Should I kick my son out of the house? He’s twenty years old and home for the summer from college. He couldn’t find a job, so he spends the day sleeping and playing video games and is out all night. Sometimes he brings friends home in the middle of the night and they’re so noisy they wake my younger children, and we fight about it a lot. He’s too old to be grounded and I worry about kicking him out because he has nowhere to go.

You don’t have to kick him out. Make him miserable! Listen to the Spice Girls at 6:30 am on full volume. Have no food in the house except lentils and brussel sprouts. Teach your little kids that Lamb Chop song, “The Song that Never Ends,” and encourage them to follow their big brother around singing it. Give him chores that involve dog poop and weed pulling. Don’t let him use your car, don’t give him money, and “accidentally” spill a diet Coke on his X-Box.

I bet a job will magically become available.

My sister’s boyfriend is a douchebag. Part II.

July 23, 2009

Apparently, my previous advice on this subject was not enough for everyone. Here’s more.

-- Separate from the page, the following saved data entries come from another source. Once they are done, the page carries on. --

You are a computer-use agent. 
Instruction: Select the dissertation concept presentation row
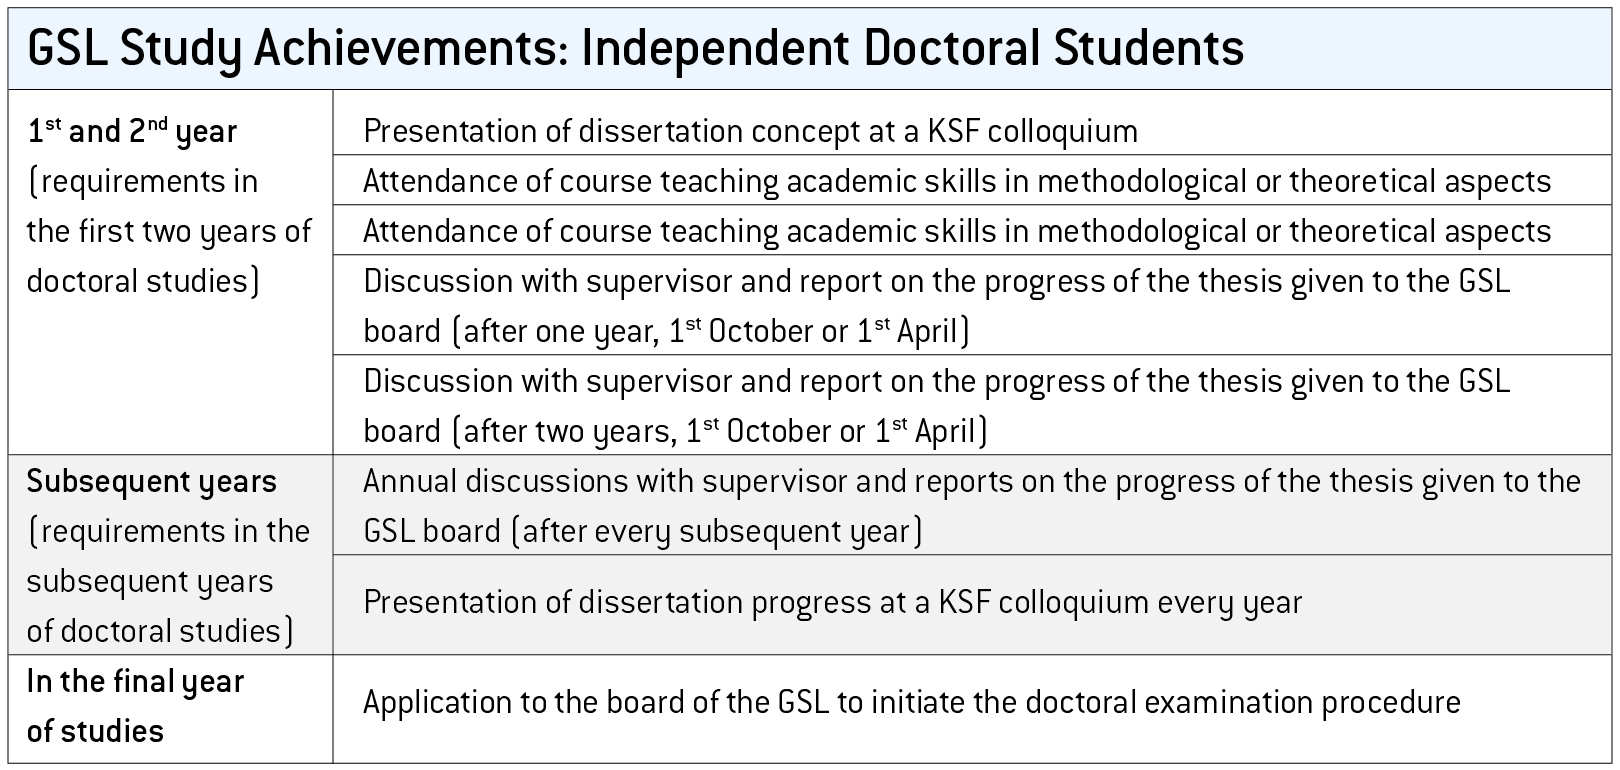(750, 131)
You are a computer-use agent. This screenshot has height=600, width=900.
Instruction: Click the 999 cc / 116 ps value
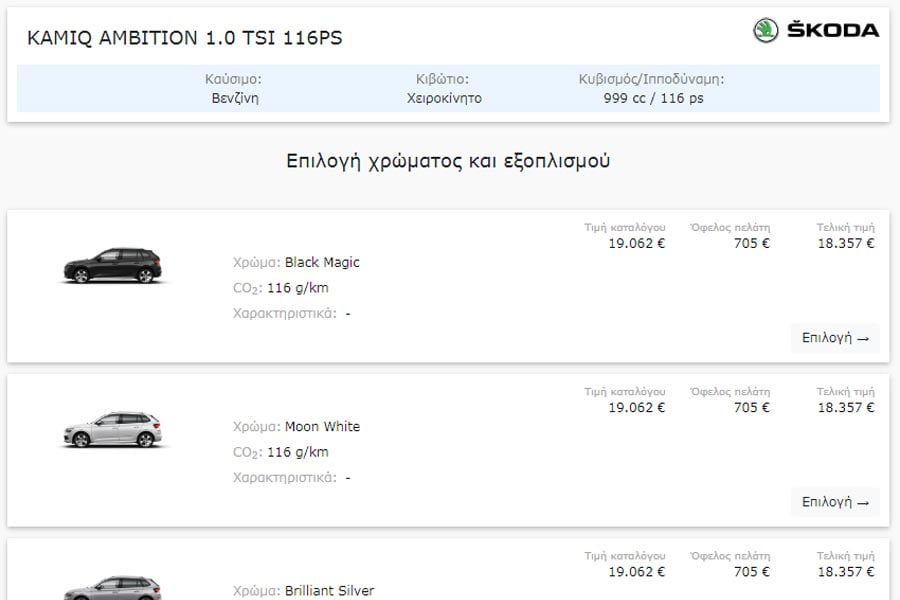(653, 99)
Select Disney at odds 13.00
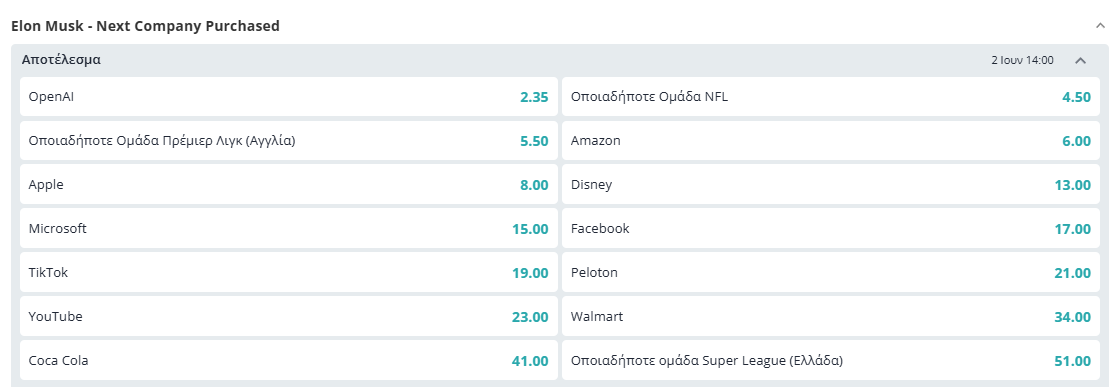The width and height of the screenshot is (1114, 387). 831,185
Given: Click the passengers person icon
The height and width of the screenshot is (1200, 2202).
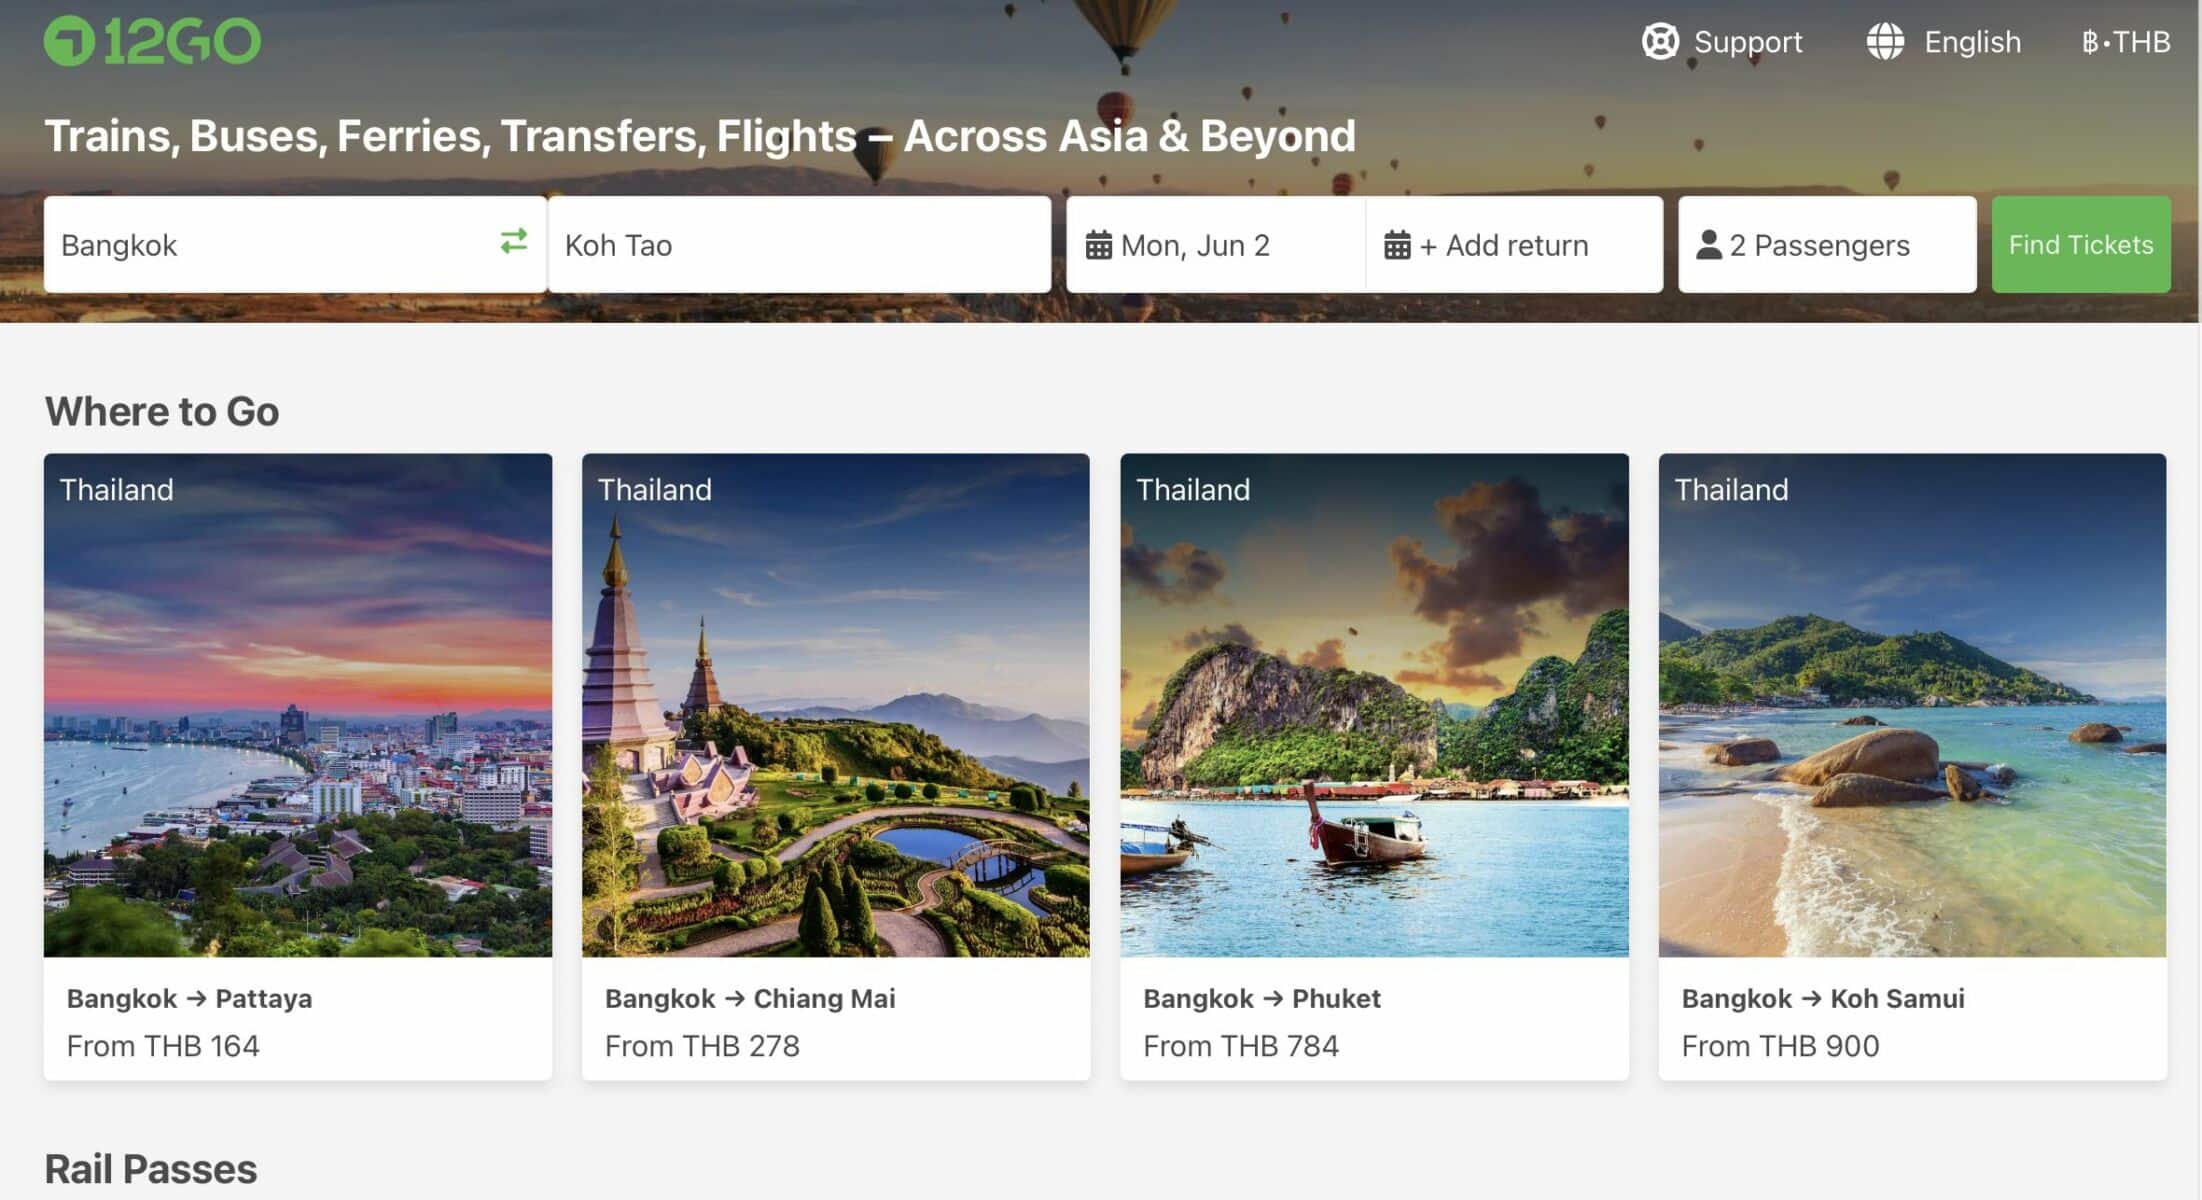Looking at the screenshot, I should point(1709,245).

My sister just brought her new boyfriend home to meet our family for the first time. We hate him. Everyone hates him. Even the dog and my other sister’s baby hate him. He’s not mean or rude–he just has a bad personality. He laughs at his own (terrible) jokes, erupts into song for no reason, and tries to horn in on every conversation and private family joke that clearly has nothing to do with him. He tries so hard that it’s painful, but I don’t feel bad for him because the reason he has to try so hard is that he sucks so much. I’ve been avoiding my sister’s phone calls since they left because I know she’s going to ask me what I think of him, and I don’t want to tell her, but I don’t want to lie. What do I say? Should I tell her the truth?

No! Bite your tongue. She’ll only get mad and then stubbornly date him for six more years just to prove to you and the rest of your family that she’s a big girl and can make her own decisions.

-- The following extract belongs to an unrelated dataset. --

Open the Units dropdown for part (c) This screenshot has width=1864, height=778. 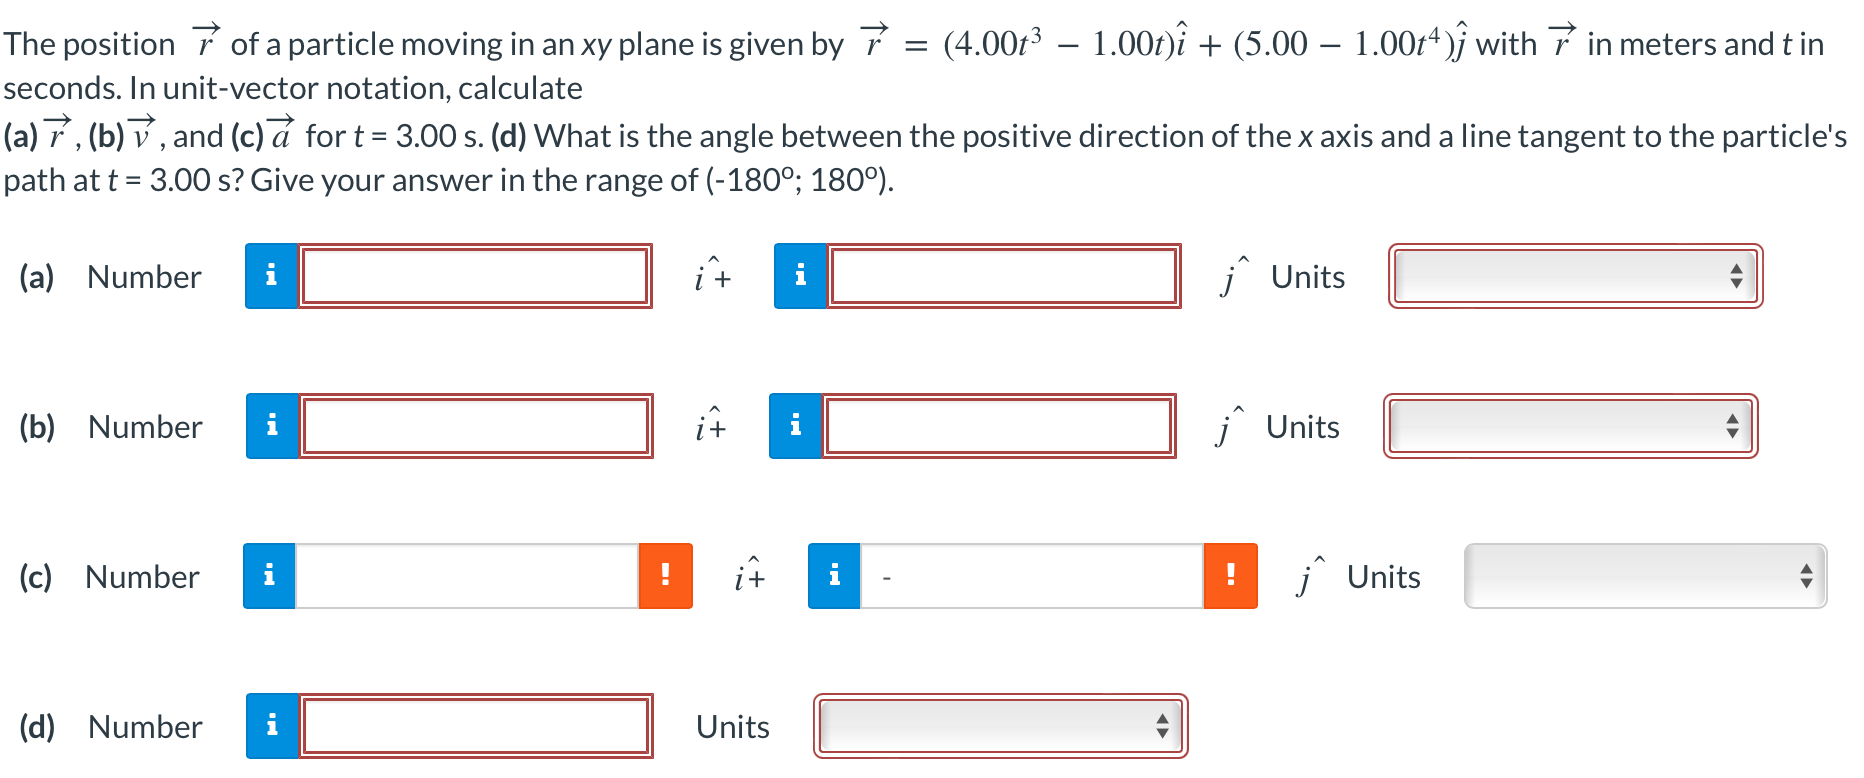click(1645, 576)
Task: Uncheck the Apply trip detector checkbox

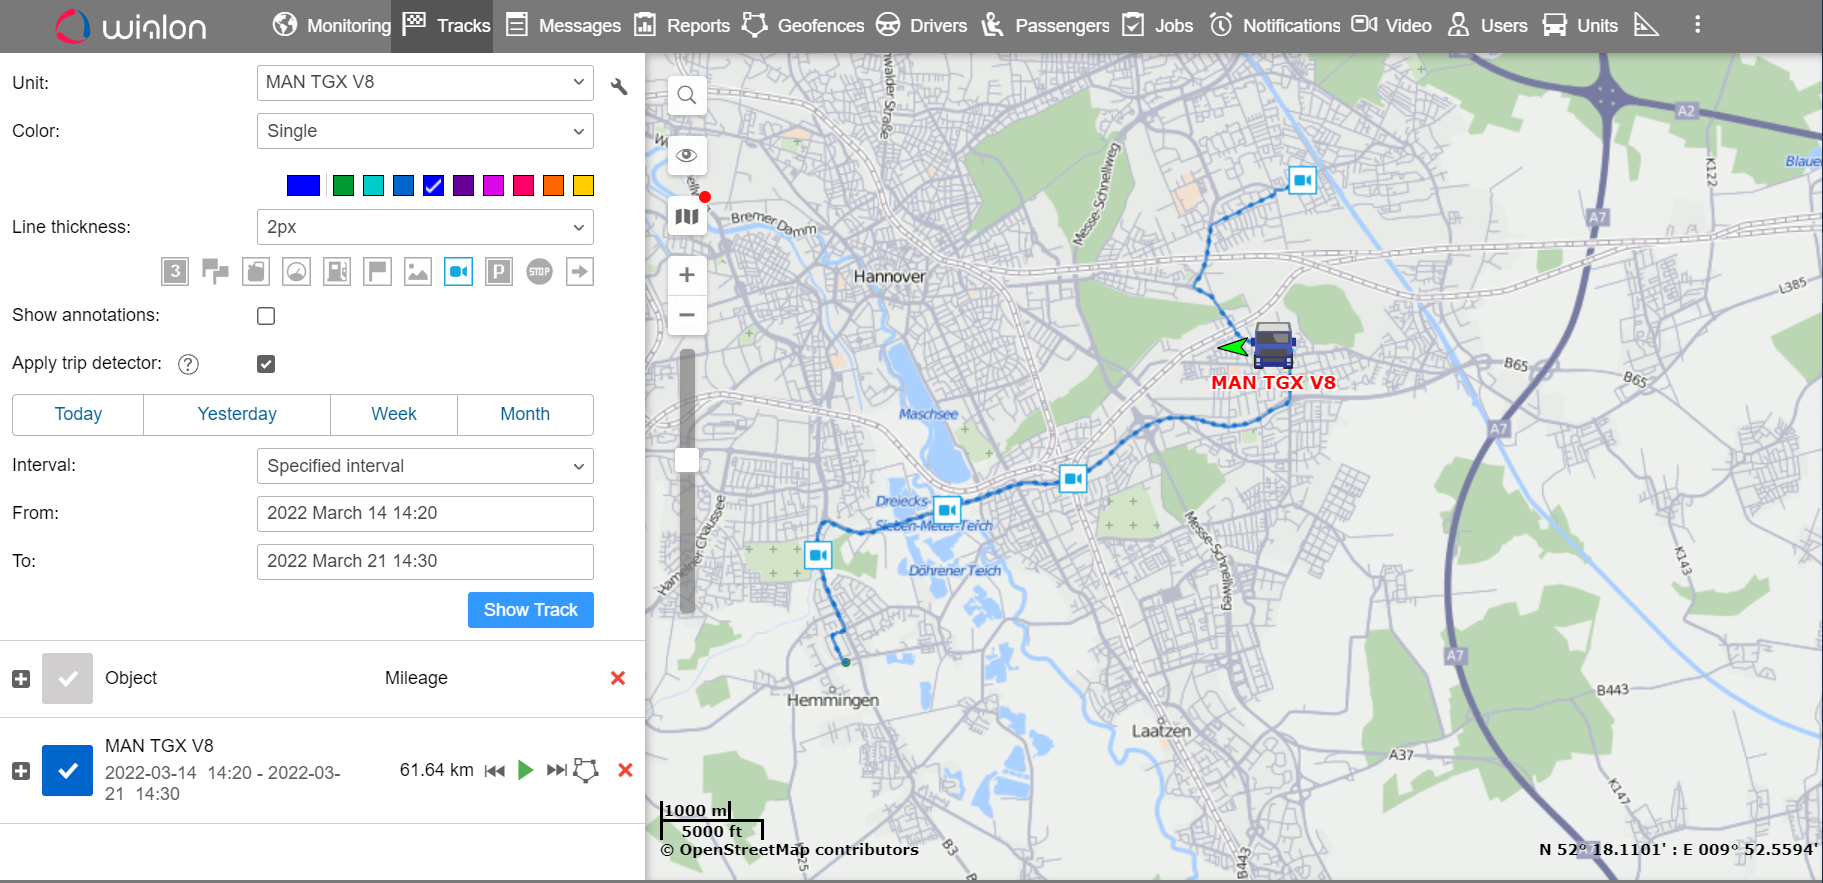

If he mentioned that he might have a slight problem with stalking people and his last girlfriend had to get a restraining order, sure, you can say something. But laughing at his own bad jokes? He’s probably laughing at them because it’s more comfortable than sitting there in stony silence while your entire family gives him the collective stink-eye. Bursting into song is annoying, I’ll give you that. Maybe the next time he does it, join in and sing louder, in a falsetto, and try to startle him into stopping. Or just put your hands over your ears and scream, “NOOOOOOOOO.”

You sound like a tight-knit bunch, and while Sir Douchey of the Knights of the Douche Table might truly suck as much as you say he does, put yourself in his shoes for a minute. Imagine being slightly uncomfortable with yourself to begin with, and then meeting a group of people who are predisposed to disliking you–everyone from the dog right up to Grandma. It must be hard for him. Try to be compassionate.

And when your sister asks what you think of him, be creative. Say, “He has a wonderful sense of fashion,” or, “It’s so amazing that he knows the lyrics to the entire Phantom of the Opera,” or “Mom sure didn’t appreciate that joke about her teeth being grayer than her hair, but I can see how in a different setting that would have been a riot.”